STORED RECORDS

********************

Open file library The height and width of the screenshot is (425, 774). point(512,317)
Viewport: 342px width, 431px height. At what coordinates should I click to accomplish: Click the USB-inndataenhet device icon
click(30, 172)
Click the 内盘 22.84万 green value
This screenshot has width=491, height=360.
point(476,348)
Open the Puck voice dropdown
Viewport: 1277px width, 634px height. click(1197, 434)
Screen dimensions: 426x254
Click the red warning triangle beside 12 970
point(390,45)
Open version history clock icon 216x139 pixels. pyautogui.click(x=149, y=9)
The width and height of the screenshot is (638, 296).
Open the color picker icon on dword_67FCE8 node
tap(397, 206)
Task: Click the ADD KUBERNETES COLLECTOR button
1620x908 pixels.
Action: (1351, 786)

********************

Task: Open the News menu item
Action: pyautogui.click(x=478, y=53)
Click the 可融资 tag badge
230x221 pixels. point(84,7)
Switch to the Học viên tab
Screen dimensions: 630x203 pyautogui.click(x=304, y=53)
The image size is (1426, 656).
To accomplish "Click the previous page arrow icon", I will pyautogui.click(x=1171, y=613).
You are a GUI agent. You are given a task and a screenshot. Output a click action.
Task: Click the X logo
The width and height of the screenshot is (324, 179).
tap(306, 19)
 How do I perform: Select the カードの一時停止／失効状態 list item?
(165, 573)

********************

DO THIS
Please reproduce the material between the lines holding "Task: Open the News menu item" and "will pyautogui.click(x=1171, y=613).", inclusive, changing "previous" to "next" and leaving everything else as it is.

SOLUTION FOR THIS EXERCISE
Task: Open the News menu item
Action: pyautogui.click(x=478, y=53)
Click the 可融资 tag badge
230x221 pixels. point(84,7)
Switch to the Học viên tab
Screen dimensions: 630x203 pyautogui.click(x=304, y=53)
The image size is (1426, 656).
To accomplish "Click the next page arrow icon", I will pyautogui.click(x=1171, y=613).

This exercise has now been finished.